**Material for this exercise**
■ ■ ■ ■
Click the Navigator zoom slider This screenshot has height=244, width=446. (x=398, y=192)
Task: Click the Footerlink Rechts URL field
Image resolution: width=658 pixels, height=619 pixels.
■ ■ ■ ■
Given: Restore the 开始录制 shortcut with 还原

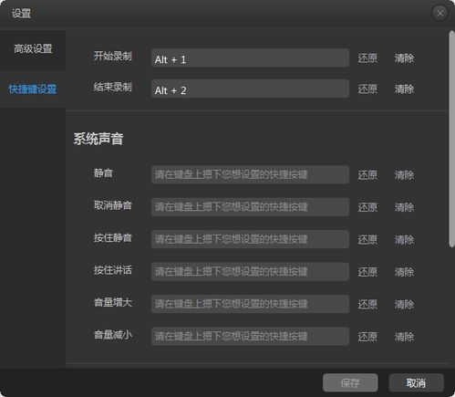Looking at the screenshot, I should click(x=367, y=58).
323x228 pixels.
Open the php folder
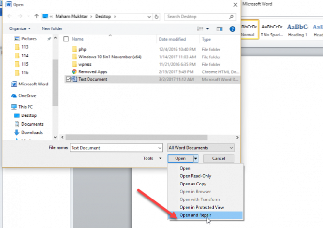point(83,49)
■ ■ ■ ■
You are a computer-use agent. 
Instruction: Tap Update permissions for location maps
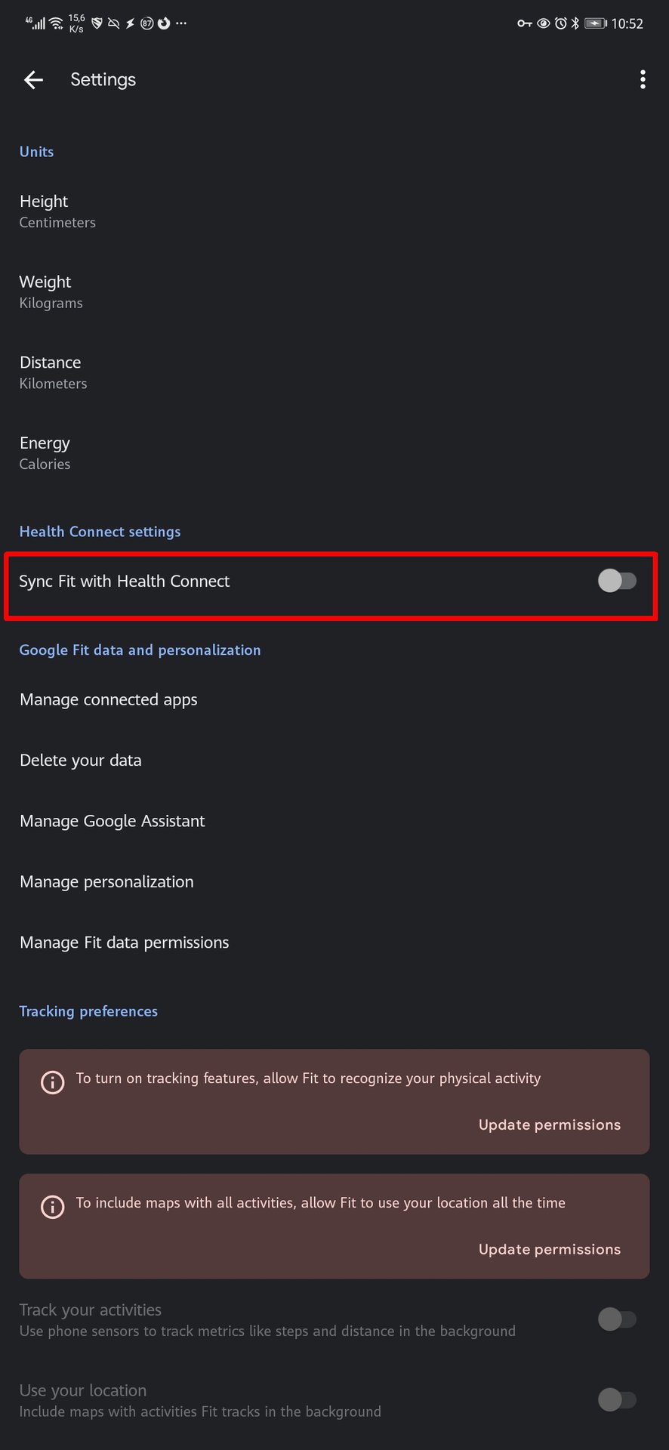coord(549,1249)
■ ■ ■ ■
Give back exactly the lines above, from the line containing "Click the Navigator" through the line containing "Image resolution: width=658", with both end lines and nothing more.

**Result**
Click the Navigator zoom slider This screenshot has height=244, width=446. (x=398, y=192)
Task: Click the Footerlink Rechts URL field
Image resolution: width=658 pixels, height=619 pixels.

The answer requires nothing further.